PROBLEMS
A. In the AT_BASE thread, why was AT_BASE ignored for the client in all cases rather than only when gdbserver sends the auxv?
B. Reproduce everything in the AT_BASE thread from "So, stopping to" down to "create problems initially).".

EXTRACT PROVIDED
In any case as it's related to gdbserver I guess Philippe needs to look at it.
Comment 3 Philippe Waroquiers 2014-01-07 20:17:56 UTC
(In reply to comment #0)

> It seem this ignoring of this AT_BASE has broken two libcs majorly, once of
> which is merely working due to a terrible hack. If you continue to read the
> bizarre comment it seems to rationalize the existence of the hack as some
> work around for GDB doing weird things with symbol offsets. I would think
> the correct course of action is to remove that crap and file a bug report on
> GDB since they're the ones at fault here. 
Thanks for the detailed look at all this. I have to admit I do not master
much of this AT_BASE business, which then resulted in the hack done
in initimg-linux.c. Some platforms had a problem with AT_BASE, and some
others not. The hack (at that time) was solving the problem on all problematic
platforms and was not know to create other problems.
We have then seen a first problem with android, and now with other libs.

At least on my old fedora12/x86 box, not ignoring AT_BASE is giving bad gdbsrv test results.
I believe the same on a RHEL 5.5 in both 32 and 64 bits (need more time to double check,
and I need to check on some other platforms).

So, stopping to ignore AT_BASE looks to  create problems on several setups
and I am not persuaded (yet?) that it is really gdb's fault:
For what concerns the reason of ignoring it for the client (and not only when 
auxv is sent by gdbserver: that was just simpler to implement, and as explained
above, was not known to create problems initially).

So, now,  it seems it is time to bite the bullet, I will work analysing more
in depth  (time permitting in the evening, also taking into account the time
needed to prepare fosdem and do my real paid job during the day :).

I guess that in the meantime, you can bypass the problem by compiling your own
valgrind, with the AT_IGNORE assignment commented.
Comment 4 Tom Hughes 2014-01-07 22:28:24 UTC
Fix committed as r13768.

RECORDED DATA
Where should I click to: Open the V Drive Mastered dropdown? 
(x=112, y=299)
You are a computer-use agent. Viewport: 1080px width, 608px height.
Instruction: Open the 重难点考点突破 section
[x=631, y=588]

==

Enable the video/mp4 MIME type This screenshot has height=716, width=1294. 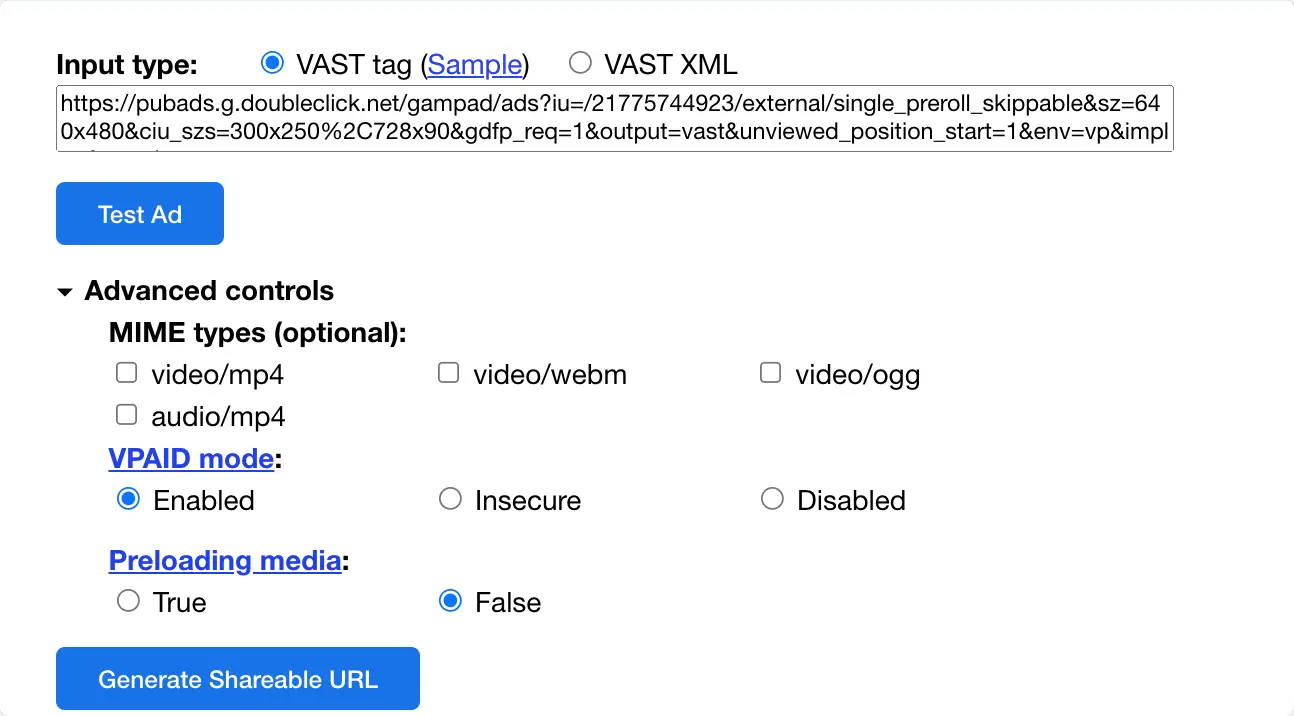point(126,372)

---

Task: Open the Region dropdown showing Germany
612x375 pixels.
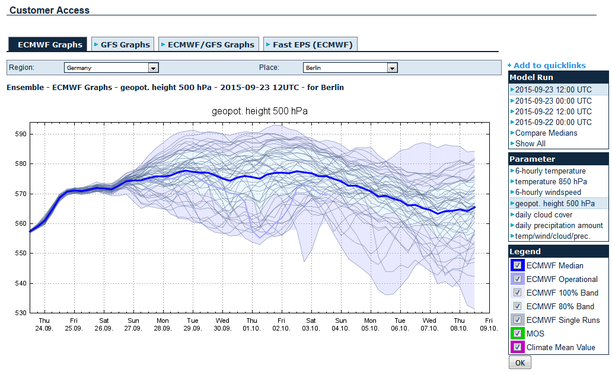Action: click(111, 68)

ANSWERS TO THE PROBLEMS
A. Ignoring AT_BASE for the client in all cases was simpler to implement, and at the time it was not known to cause any problems.

B.
So, stopping to ignore AT_BASE looks to  create problems on several setups
and I am not persuaded (yet?) that it is really gdb's fault:
For what concerns the reason of ignoring it for the client (and not only when 
auxv is sent by gdbserver: that was just simpler to implement, and as explained
above, was not known to create problems initially).